There has been a distillery on this spot since the days when Kipling chronicled frontier life here. He probably sunk a few drams of QDL whisky in his time. The plant survived an earthquake in 1935 but not Partition, when a Muslim mob burned the place to the ground. It was rebuilt but was shut down in 1977 by Prime Minister Bhutto as a sop to the religious extremists. This was pretty rich considering Bhutto's fondness for a large one.

The ban was quietly lifted in 1981. Eight years later, though, local religious leaders in the Baluchistan provincial government shut down the Quetta operation again. The stills sat idle for another two years until a change in government allowed the distillery to resume production, again with extreme discretion. And, today, even as the Taleban hordes patrol the streets outside, it continues its noble work.
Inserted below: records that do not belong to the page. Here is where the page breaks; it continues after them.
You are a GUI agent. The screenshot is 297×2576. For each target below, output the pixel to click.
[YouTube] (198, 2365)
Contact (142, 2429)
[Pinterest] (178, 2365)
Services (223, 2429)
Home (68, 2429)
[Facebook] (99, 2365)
No wonder, then, that the management refused to talk to me about their operation. Many locals are not even aware what goes on behind those walls, and that is just how the Quetta distillery wants to keep it. If the local mullahs and their anti-Western, antigovernment rallies become any more fiery, then this place will be a prime target.
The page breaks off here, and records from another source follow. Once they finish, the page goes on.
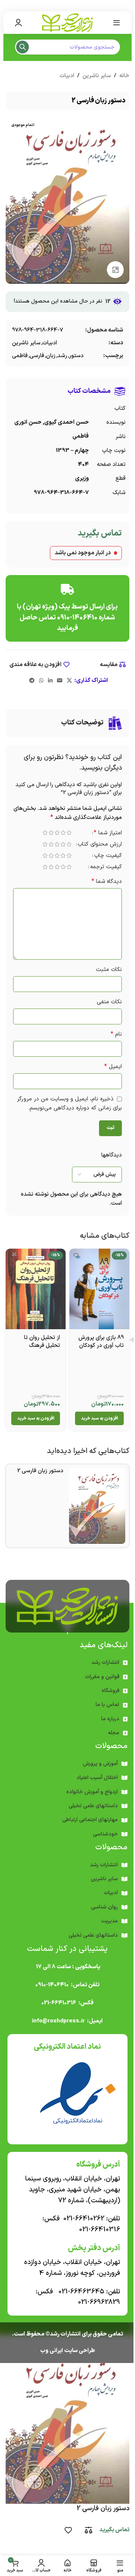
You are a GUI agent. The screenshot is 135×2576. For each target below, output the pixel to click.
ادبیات (67, 76)
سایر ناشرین (96, 76)
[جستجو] (22, 47)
Everything about the place is a secret, right down to its ownership (a 'foreign businessman', I later learn). But one of the workers generously offered to give me a quick guided tour. After a long day on Diet Coke and mineral water, I did not need encouragement.

On the other side of the steel gates, beyond the armed guards and a tanker disguised as a petrol lorry, I was shown a shed containing the original pot stills that produced Kipling's evening snifter. These have been replaced by an antiquated but spotless production line housed in a huge tower. Gleaming pipes and polished brass gauges from another age gurgle and hiss as they churn out neat alcohol from molasses, which then flows into separate vats for separate drinks.

All the brands, it turns out, are based on the same neat alcohol, which is flavoured and coloured to make it as close to conventional whisky, brandy, vodka and rum as possible. It reminded me of making Sodastream drinks as a child. But when there's no alternative, you can't be too fussy.

'We haven't got anywhere to store grain for whisky, and it would all take too long to make anyway,' my guide explained as we entered the bottling plant. Here I found ten glum-faced workers toiling over some splendid Heath Robinson gadgets. One man held a bottle under a machine pipe which squirted out just the right amount of whisky, before handing it to another man, who stuck it on a machine that slapped on a label.

It was enough to make the grandees of Johnnie Walker weep, but this workforce of 45 manages to churn out half a million litres of spirits a year with a standard 75cl bottle of whisky retailing for about £4.

The finished product certainly takes a bit of getting used to. The whisky smells rather like vodka, but its artificial peatiness grows on you after a few slurps. The vodka has a whiff of surgical spirit, but goes well enough with tonic, providing you can find some (for some reason, Pakistan is woefully short of tonic).

Afterwards, I asked my guide what his neighbours thought of his job. 'We don't tell people where we work,' he replied. Thanks to recession and increased religious fervour, Quetta distillery's sales are down by 40 per cent on last year. Many of the workers face redundancy and, any day now, they may find themselves under siege from a torch-bearing Taleban mob. The least we hacks can do is to support their heroic endeavours by pouring doubles.

Robert Hardman is a columnist and correspondent for the Daily Mail.